■ Your instructions:
Put the listing's lines below, from the line with "Task: Click the" up to and including the line with "Action: click(x=941, y=232)", into a numbered list, and leave out any blank lines.

■ Dataset entries:
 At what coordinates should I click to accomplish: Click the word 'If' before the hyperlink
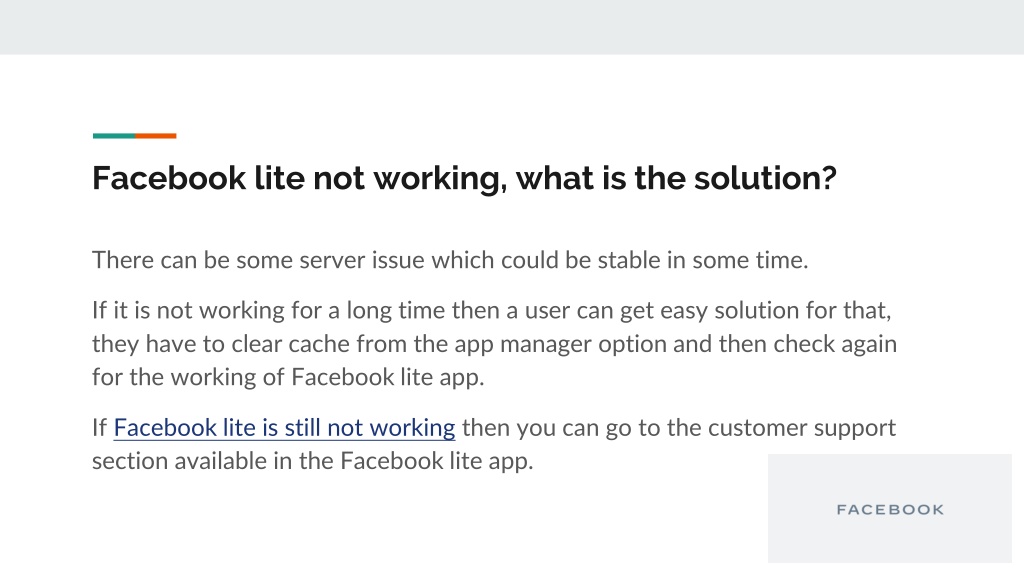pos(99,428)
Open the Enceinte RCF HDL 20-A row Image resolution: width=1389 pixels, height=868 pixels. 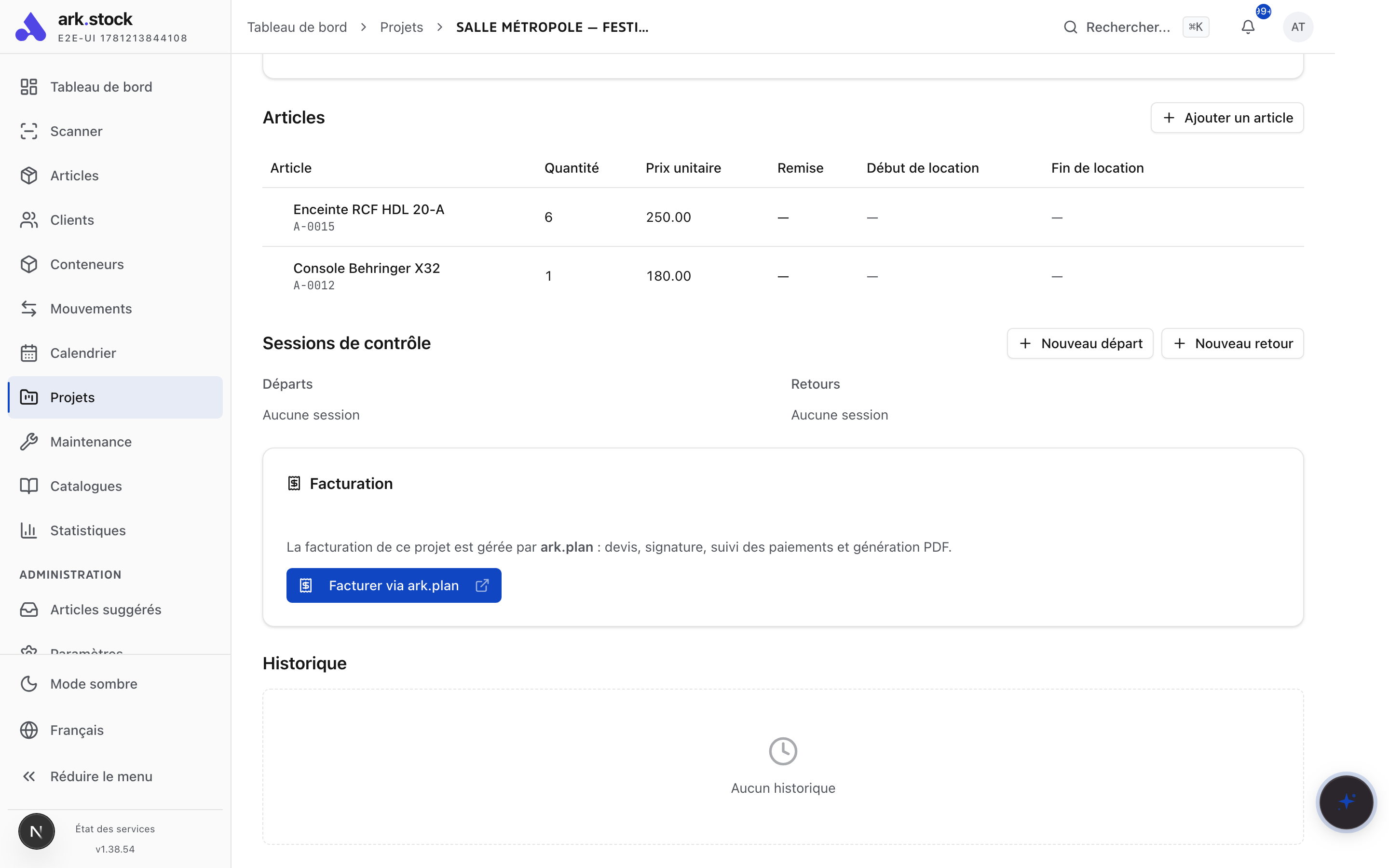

==

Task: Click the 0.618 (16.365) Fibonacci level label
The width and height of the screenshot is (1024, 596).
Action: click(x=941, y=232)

■ Final result:
1. Task: Click the 0.618 (16.365) Fibonacci level label
2. The width and height of the screenshot is (1024, 596).
3. Action: click(x=941, y=232)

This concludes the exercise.